И сотник опять закатил две добрые нагайки своему головодеру, который крутым поворотом взвился под ним на дыбы и как стрела помчался к полусотне.
Решено было сделать часа на четыре привал у ближайшей деревни, где подождать, пока подойдет пехотная рота, заготовить для нее сколь возможно более обывательских подвод, выкормить лошадей и дать закусить людям, которые с раннего обеда ничего не ели, да заодно уже похоронить и своих покойников.
Подошли к околице, и первым же делом, выставив вокруг казачьи «бекеты», послали кое-кого из донцов пошарить по хатам да по стодолам, не отыщется ли «языка» какого.

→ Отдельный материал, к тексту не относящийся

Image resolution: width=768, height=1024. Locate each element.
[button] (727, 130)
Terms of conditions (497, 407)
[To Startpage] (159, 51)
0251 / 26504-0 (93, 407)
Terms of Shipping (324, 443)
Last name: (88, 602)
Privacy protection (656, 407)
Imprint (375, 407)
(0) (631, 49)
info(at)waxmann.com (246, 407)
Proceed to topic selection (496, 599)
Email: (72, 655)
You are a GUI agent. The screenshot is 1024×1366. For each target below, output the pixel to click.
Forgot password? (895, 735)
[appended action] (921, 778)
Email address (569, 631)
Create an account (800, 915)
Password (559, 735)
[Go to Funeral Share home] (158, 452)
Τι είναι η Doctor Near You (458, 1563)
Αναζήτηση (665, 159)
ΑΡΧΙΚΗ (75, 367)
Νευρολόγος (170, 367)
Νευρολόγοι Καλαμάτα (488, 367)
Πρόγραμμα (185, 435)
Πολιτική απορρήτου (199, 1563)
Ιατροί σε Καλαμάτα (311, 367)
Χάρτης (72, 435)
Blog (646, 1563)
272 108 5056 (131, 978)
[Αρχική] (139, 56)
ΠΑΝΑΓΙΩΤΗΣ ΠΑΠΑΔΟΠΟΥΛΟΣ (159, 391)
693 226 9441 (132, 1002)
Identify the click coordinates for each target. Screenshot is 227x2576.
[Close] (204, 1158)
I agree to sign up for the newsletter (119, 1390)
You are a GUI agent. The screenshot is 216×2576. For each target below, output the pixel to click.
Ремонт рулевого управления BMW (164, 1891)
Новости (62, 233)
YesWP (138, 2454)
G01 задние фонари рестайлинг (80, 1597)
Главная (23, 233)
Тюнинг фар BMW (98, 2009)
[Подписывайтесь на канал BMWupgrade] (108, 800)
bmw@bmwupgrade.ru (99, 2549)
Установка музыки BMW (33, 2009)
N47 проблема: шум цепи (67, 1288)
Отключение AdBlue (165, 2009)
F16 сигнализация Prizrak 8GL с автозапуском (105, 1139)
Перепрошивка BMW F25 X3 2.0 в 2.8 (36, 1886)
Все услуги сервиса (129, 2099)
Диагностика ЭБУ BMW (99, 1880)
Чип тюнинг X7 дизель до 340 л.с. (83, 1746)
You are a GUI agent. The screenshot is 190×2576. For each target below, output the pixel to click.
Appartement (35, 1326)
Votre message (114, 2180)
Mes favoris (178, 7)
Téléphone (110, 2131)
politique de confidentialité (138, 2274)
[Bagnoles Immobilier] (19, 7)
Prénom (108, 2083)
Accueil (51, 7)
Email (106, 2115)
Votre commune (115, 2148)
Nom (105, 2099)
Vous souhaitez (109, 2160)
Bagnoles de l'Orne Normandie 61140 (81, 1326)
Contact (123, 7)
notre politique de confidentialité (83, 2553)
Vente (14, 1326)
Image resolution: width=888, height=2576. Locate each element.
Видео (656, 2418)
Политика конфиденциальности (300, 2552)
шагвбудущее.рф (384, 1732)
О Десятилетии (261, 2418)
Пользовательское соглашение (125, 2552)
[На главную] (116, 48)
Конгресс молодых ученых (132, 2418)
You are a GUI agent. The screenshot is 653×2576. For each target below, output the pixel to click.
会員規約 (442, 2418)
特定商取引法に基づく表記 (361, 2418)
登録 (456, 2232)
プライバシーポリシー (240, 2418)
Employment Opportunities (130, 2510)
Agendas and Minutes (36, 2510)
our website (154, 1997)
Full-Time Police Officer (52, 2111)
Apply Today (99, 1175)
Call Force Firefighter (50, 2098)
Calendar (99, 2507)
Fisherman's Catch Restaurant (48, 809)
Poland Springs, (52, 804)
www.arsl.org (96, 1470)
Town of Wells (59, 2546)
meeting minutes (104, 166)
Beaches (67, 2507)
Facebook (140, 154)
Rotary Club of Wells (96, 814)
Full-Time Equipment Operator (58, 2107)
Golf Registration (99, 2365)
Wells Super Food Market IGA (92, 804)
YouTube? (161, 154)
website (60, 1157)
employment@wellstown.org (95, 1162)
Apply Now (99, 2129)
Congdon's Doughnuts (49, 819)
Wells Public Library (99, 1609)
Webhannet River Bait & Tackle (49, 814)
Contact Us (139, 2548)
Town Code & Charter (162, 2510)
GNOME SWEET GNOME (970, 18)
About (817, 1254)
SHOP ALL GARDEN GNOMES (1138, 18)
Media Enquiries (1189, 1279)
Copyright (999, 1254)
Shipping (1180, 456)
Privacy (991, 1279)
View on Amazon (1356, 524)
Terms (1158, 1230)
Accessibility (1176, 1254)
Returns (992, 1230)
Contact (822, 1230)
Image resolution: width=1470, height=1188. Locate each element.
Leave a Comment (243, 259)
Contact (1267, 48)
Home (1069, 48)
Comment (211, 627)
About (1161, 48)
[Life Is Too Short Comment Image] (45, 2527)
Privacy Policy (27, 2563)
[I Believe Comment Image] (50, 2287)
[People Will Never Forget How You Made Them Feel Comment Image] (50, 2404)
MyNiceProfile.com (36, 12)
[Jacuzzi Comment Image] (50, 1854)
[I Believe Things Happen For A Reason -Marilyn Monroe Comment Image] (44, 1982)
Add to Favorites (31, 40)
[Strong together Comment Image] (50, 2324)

Офицеры меж тем улеглись себе в кучку, под забором крайней хаты, и принялись за сухомятную закуску, испивая из походной майорской фляги. Тут же рядом лошади мерно хрустели в тишине зубами, выедая подвешенные торбы[264] "Выедать торбу" — кавалерийское выражение, значит съесть отмеренную дачу овса, засыпаемого в холщовый мешочек, который подвешивается лошади к морде., а люди поочередно принимали из рук вахмистра общую чарку водки, добытой в жидовском шинке, без которого не обходится ни один польский и литовский поселок. Костров не разводили, чтобы не привлекать на себя без надобности внимания повстанских шпионов, которые, в разных видах и образах, беспрестанно шныряли тайком везде и повсюду. Эта предосторожность была необходима, потому что повстанские банды никогда не шли нашим отрядам навстречу, а всегда удирали заблаговременно, и потому, чтобы вернее настичь и захватить их, необходимо нужно было, по возможности, скрываться от предупредительного внимания польских шпионов.
— Ваше скородие! языка в стодоле поймали! Только молчит, не сказывается, шельма! — доложил вдруг бойкий казачий урядник, за которым несколько товарищей вели скрученного повстанца, в чамарке, в штыфлях и в рогатывке. По всем наружным признакам, это был один из представителей "дробной шляхты" польской, а его костюм указывал на несомненное знакомство с лесом. Ветохин приказал препроводить его для расспросов в казачью полусотню, где нагайки очень скоро развязали упорный язык шляхтича. Оказалось, что это был один из членов шайки Робака, оставленный здесь для наблюдений за отрядами, по случаю отсутствия местного жандарма. От него же было узнано, что Робак, бывший здесь часа три назад, ударился наутек к Неману, по направлению к замку графов Маржецких. Это показание совершенно согласовалось со сведениями, добытыми на пути от Сруля Шепшела. Медлить было нечего.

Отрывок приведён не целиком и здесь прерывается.